This last stars Ewen Bremner, who played the rubber-faced Spud in Trainspotting, and it's impossible not to draw comparisons between The Acid House and Danny Boyle's film (which McGuigan claims never to have seen). This movie is rougher around the edges, and less romantic about the violent, screwed-up lives it depicts, and it also has the advantage of not needing to shoehorn Welsh's episodic, anecdotal style into a single, feature-length framework. But the screenplay, adapted by Welsh himself from his own stories, shows less ingenuity in making the transfer from page to screen than John Hodge's script for Trainspotting. At times shambolic, sometimes funny, occasionally very bleak, The Acid House has a rude energy and audacious visual style that make it worth seeing, but be warned - don't go if you're easily offended or upset.

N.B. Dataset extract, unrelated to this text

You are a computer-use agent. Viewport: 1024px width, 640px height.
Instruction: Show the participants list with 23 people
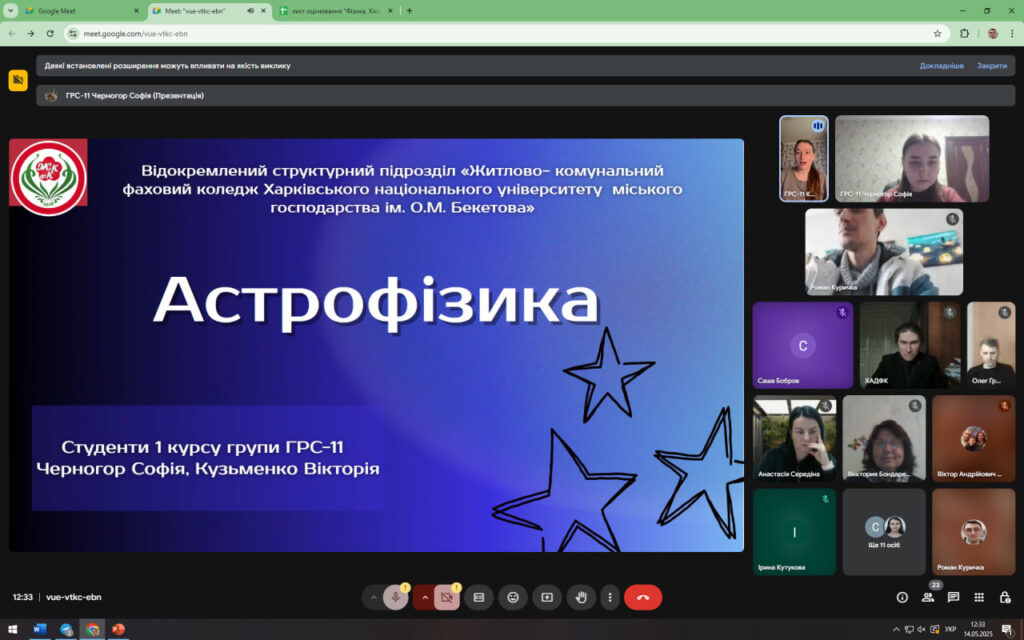pyautogui.click(x=928, y=597)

Rien Ne Va Plus (Members and Guests) IFC

In his publicity notes for Rien Ne Va Plus, Claude Chabrol announces that: "There are lots of titillating details and vague references that I distilled into this, my 50th film, to please a few die-hard fans who, I think, will get a good laugh out of it." If this sounds self-indulgent, well . . . it is. Rien Ne Va Plus is a rather self-satisfied little film, a reworking of the caper movie as a showcase for its two stars, Isabelle Huppert and Michel Serrault. The two play a pair of con artists, their relationship left deliberately opaque, who make a living relieving businessmen of small sums of money. On one of their excursions, to a Swiss skiing resort, they become embroiled in a much larger and more dangerous scam, which finally puts their lives in danger.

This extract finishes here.